**KUTIPAN UNTUK DIBACA:**

━━━━━━━━

Ironi Nelayan Bajo di Pulau Saponda: Lautan Jadi Tempat Bergantung Tapi Terus Dibom (Bagian II)

Ironi Nelayan Bajo di Pulau Saponda: Lautan Jadi Tempat Bergantung Tapi Terus Dibom (Bagian II)
NELAYAN SAPONDA - Para nelayan asal Pulau Saponda sedang menjalankan aktivitas melaut, 7 Maret 2023. Lokasinya sekitar 400 meter arah barat laut dari Pulau Saponda.  (Muhamad Taslim Dalma/ZONASULTRA.ID)

ZONASULTRA.ID – Hujan sehari menghapus kemarau setahun. Peribahasa ini kiranya cukup tepat untuk menggambarkan kondisi karang di perairan Pulau Saponda pada zona rehabilitasi. Bom ikan menghancurleburkan terumbu karang yang telah berhasil berkembang 10 tahun lebih.

━━━━━━━━

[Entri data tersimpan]
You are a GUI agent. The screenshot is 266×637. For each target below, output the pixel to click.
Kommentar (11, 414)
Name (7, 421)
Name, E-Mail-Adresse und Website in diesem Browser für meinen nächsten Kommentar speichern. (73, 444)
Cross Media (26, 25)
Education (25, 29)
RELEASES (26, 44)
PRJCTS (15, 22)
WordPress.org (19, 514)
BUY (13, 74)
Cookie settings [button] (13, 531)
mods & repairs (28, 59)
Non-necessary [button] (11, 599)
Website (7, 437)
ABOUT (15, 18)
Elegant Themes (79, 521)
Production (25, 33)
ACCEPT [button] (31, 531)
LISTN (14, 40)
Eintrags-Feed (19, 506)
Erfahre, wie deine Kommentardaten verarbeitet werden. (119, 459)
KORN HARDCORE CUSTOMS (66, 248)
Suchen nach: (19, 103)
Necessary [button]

━━━━━━━━

**TUGAS ANDA:**
A: Menurut artikel tentang nelayan Bajo di Pulau Saponda, berapa lama terumbu karang di zona rehabilitasi sudah berkembang sebelum dihancurkan bom ikan?
B: Tuliskan kembali tanpa perubahan bagian artikel tentang nelayan Bajo di Pulau Saponda yang diawali kata-kata "NELAYAN SAPONDA - Para" dan diakhiri kata-kata "Saponda.  (Muhamad Taslim Dalma/ZONASULTRA.ID)".
C: Berikan lanjutan artikel tentang nelayan Bajo di Pulau Saponda, dimulai sesudah kalimat terakhir yang ada.

**JAWABAN SETIAP TUGAS:**
A: Lebih dari 10 tahun.

B:
NELAYAN SAPONDA - Para nelayan asal Pulau Saponda sedang menjalankan aktivitas melaut, 7 Maret 2023. Lokasinya sekitar 400 meter arah barat laut dari Pulau Saponda.  (Muhamad Taslim Dalma/ZONASULTRA.ID)

C:
Mulanya rehabilitasi karang sebelah selatan Pulau Saponda diinisiasi oleh Yayasan Bahari bekerja sama dengan nelayan setempat yang terhimpun dalam Kelompok Saponda Lestari Lingkungan. Upaya rehabilitasi dari yayasan itu mulai 2005 hingga 2007. Total sekitar 30 hektare kawasan perairan disepakati menjadi Daerah Perlindun

Upaya itu terus berlanjut karena beberapa kali turun program rehabilitasi terumbu karang dari Dinas Kelautan dan Perikanan (DKP) Provinsi Sulawesi Tenggara (Sultra). Kadang DKP melakukannya sendiri dan pernah juga memakai jasa pihak ketiga untuk menjalankan program rehabilitasi karang itu.

Upaya bersama itu berhasil membangun ekosistem terumbu karang yang tak hanya bermanfaat bagi lingkungan laut tapi juga bagi ekonomi nelayan. Seiring berkembangnya terumbu karang, banyak ikan yang datang berseliweran dan berkembang biak. Para nelayan pun banyak membuat karamba di kawasan DPL tersebut.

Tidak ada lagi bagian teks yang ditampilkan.